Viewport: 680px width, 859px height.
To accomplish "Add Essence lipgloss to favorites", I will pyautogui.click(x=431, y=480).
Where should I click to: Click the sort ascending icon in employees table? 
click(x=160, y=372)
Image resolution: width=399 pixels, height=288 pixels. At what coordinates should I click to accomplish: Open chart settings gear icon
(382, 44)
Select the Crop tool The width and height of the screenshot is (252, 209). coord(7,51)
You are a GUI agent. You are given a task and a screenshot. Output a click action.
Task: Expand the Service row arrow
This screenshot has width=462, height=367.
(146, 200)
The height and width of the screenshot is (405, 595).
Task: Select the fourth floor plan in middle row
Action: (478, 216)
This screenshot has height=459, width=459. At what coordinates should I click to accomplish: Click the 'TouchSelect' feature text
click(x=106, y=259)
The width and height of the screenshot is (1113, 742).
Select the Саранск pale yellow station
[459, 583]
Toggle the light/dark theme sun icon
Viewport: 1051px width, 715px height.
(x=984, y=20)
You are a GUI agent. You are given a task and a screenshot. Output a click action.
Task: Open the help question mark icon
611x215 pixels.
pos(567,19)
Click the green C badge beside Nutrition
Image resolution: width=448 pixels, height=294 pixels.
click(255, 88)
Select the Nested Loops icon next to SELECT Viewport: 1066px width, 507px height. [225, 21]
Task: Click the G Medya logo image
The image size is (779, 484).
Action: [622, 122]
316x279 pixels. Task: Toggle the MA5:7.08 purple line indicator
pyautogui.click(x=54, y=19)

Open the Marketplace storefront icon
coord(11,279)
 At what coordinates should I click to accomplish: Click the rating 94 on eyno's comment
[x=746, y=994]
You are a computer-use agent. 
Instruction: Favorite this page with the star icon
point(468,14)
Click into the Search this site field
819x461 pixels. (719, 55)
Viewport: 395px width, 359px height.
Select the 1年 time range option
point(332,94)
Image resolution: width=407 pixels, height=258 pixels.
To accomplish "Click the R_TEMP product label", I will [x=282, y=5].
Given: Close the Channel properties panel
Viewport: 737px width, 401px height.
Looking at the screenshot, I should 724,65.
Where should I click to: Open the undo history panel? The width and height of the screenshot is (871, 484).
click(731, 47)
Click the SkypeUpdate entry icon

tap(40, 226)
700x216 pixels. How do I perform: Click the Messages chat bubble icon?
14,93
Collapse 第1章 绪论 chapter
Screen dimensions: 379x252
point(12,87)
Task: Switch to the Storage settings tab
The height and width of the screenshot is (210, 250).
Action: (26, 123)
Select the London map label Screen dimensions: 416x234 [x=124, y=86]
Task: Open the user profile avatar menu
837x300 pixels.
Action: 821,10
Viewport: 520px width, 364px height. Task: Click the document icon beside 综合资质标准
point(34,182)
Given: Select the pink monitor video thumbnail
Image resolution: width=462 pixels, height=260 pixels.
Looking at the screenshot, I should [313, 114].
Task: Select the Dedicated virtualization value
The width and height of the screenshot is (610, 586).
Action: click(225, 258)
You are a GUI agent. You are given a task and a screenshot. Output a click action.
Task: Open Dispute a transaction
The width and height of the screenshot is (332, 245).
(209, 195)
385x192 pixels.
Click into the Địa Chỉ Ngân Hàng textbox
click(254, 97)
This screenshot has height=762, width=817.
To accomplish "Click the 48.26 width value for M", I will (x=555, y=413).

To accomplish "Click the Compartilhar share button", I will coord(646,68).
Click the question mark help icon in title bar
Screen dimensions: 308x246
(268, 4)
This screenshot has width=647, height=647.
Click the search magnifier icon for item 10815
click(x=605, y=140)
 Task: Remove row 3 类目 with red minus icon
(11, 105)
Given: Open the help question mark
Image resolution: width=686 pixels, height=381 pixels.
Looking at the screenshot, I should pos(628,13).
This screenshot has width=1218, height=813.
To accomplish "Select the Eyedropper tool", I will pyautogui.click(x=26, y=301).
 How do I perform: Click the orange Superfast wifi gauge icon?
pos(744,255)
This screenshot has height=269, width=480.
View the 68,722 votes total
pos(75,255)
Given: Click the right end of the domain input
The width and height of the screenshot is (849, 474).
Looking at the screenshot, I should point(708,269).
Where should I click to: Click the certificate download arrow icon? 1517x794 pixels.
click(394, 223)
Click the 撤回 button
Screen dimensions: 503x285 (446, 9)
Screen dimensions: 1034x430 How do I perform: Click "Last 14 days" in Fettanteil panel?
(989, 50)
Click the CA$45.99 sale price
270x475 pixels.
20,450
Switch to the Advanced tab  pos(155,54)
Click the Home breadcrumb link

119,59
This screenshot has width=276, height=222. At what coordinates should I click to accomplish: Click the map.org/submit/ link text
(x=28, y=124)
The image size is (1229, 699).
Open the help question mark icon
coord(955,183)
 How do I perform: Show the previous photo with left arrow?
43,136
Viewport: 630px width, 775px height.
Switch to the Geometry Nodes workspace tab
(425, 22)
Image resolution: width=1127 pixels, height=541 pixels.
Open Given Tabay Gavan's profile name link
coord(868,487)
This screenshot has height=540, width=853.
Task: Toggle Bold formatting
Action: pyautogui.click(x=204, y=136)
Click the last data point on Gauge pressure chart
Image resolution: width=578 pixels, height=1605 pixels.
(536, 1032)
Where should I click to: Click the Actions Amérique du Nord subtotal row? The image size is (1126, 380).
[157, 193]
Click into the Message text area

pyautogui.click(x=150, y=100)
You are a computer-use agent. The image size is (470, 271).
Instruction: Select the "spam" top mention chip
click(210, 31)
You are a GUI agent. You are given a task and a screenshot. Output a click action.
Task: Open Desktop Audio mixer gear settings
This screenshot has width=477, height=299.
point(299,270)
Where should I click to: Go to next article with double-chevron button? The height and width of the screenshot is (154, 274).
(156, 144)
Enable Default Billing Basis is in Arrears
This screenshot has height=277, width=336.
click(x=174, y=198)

____

Word for word, reproduce every record shown above.

(Output)
Viewport: 680px width, 859px height.
To accomplish "Add Essence lipgloss to favorites", I will pyautogui.click(x=431, y=480).
Where should I click to: Click the sort ascending icon in employees table? 
click(x=160, y=372)
Image resolution: width=399 pixels, height=288 pixels. At what coordinates should I click to accomplish: Open chart settings gear icon
(382, 44)
Select the Crop tool The width and height of the screenshot is (252, 209). coord(7,51)
You are a GUI agent. You are given a task and a screenshot. Output a click action.
Task: Expand the Service row arrow
This screenshot has width=462, height=367.
(146, 200)
The height and width of the screenshot is (405, 595).
Task: Select the fourth floor plan in middle row
Action: (478, 216)
This screenshot has height=459, width=459. At what coordinates should I click to accomplish: Click the 'TouchSelect' feature text
click(x=106, y=259)
The width and height of the screenshot is (1113, 742).
Select the Саранск pale yellow station
[459, 583]
Toggle the light/dark theme sun icon
Viewport: 1051px width, 715px height.
(x=984, y=20)
You are a GUI agent. You are given a task and a screenshot. Output a click action.
Task: Open the help question mark icon
611x215 pixels.
pos(567,19)
Click the green C badge beside Nutrition
Image resolution: width=448 pixels, height=294 pixels.
click(255, 88)
Select the Nested Loops icon next to SELECT Viewport: 1066px width, 507px height. [225, 21]
Task: Click the G Medya logo image
The image size is (779, 484).
Action: [622, 122]
316x279 pixels. Task: Toggle the MA5:7.08 purple line indicator
pyautogui.click(x=54, y=19)

Open the Marketplace storefront icon
coord(11,279)
 At what coordinates should I click to accomplish: Click the rating 94 on eyno's comment
[x=746, y=994]
You are a computer-use agent. 
Instruction: Favorite this page with the star icon
point(468,14)
Click into the Search this site field
819x461 pixels. (719, 55)
Viewport: 395px width, 359px height.
Select the 1年 time range option
point(332,94)
Image resolution: width=407 pixels, height=258 pixels.
To accomplish "Click the R_TEMP product label", I will [x=282, y=5].
Given: Close the Channel properties panel
Viewport: 737px width, 401px height.
Looking at the screenshot, I should 724,65.
Where should I click to: Open the undo history panel? The width and height of the screenshot is (871, 484).
click(731, 47)
Click the SkypeUpdate entry icon

tap(40, 226)
700x216 pixels. How do I perform: Click the Messages chat bubble icon?
14,93
Collapse 第1章 绪论 chapter
Screen dimensions: 379x252
point(12,87)
Task: Switch to the Storage settings tab
The height and width of the screenshot is (210, 250).
Action: (26, 123)
Select the London map label Screen dimensions: 416x234 [x=124, y=86]
Task: Open the user profile avatar menu
837x300 pixels.
Action: 821,10
Viewport: 520px width, 364px height. Task: Click the document icon beside 综合资质标准
point(34,182)
Given: Select the pink monitor video thumbnail
Image resolution: width=462 pixels, height=260 pixels.
Looking at the screenshot, I should [313, 114].
Task: Select the Dedicated virtualization value
The width and height of the screenshot is (610, 586).
Action: click(225, 258)
You are a GUI agent. You are given a task and a screenshot. Output a click action.
Task: Open Dispute a transaction
The width and height of the screenshot is (332, 245).
(209, 195)
385x192 pixels.
Click into the Địa Chỉ Ngân Hàng textbox
click(254, 97)
This screenshot has height=762, width=817.
To accomplish "Click the 48.26 width value for M", I will (x=555, y=413).

To accomplish "Click the Compartilhar share button", I will coord(646,68).
Click the question mark help icon in title bar
Screen dimensions: 308x246
(268, 4)
This screenshot has width=647, height=647.
Click the search magnifier icon for item 10815
click(x=605, y=140)
 Task: Remove row 3 类目 with red minus icon
(11, 105)
Given: Open the help question mark
Image resolution: width=686 pixels, height=381 pixels.
Looking at the screenshot, I should pos(628,13).
This screenshot has width=1218, height=813.
To accomplish "Select the Eyedropper tool", I will pyautogui.click(x=26, y=301).
 How do I perform: Click the orange Superfast wifi gauge icon?
pos(744,255)
This screenshot has height=269, width=480.
View the 68,722 votes total
pos(75,255)
Given: Click the right end of the domain input
The width and height of the screenshot is (849, 474).
Looking at the screenshot, I should point(708,269).
Where should I click to: Click the certificate download arrow icon? 1517x794 pixels.
click(394, 223)
Click the 撤回 button
Screen dimensions: 503x285 (446, 9)
Screen dimensions: 1034x430 How do I perform: Click "Last 14 days" in Fettanteil panel?
(989, 50)
Click the CA$45.99 sale price
270x475 pixels.
20,450
Switch to the Advanced tab  pos(155,54)
Click the Home breadcrumb link

119,59
This screenshot has width=276, height=222. At what coordinates should I click to accomplish: Click the map.org/submit/ link text
(x=28, y=124)
The image size is (1229, 699).
Open the help question mark icon
coord(955,183)
 How do I perform: Show the previous photo with left arrow?
43,136
Viewport: 630px width, 775px height.
Switch to the Geometry Nodes workspace tab
(425, 22)
Image resolution: width=1127 pixels, height=541 pixels.
Open Given Tabay Gavan's profile name link
coord(868,487)
This screenshot has height=540, width=853.
Task: Toggle Bold formatting
Action: pyautogui.click(x=204, y=136)
Click the last data point on Gauge pressure chart
Image resolution: width=578 pixels, height=1605 pixels.
(536, 1032)
Where should I click to: Click the Actions Amérique du Nord subtotal row? The image size is (1126, 380).
[157, 193]
Click into the Message text area

pyautogui.click(x=150, y=100)
You are a computer-use agent. The image size is (470, 271).
Instruction: Select the "spam" top mention chip
click(210, 31)
You are a GUI agent. You are given a task and a screenshot. Output a click action.
Task: Open Desktop Audio mixer gear settings
This screenshot has width=477, height=299.
point(299,270)
Where should I click to: Go to next article with double-chevron button? The height and width of the screenshot is (154, 274).
(156, 144)
Enable Default Billing Basis is in Arrears
This screenshot has height=277, width=336.
click(x=174, y=198)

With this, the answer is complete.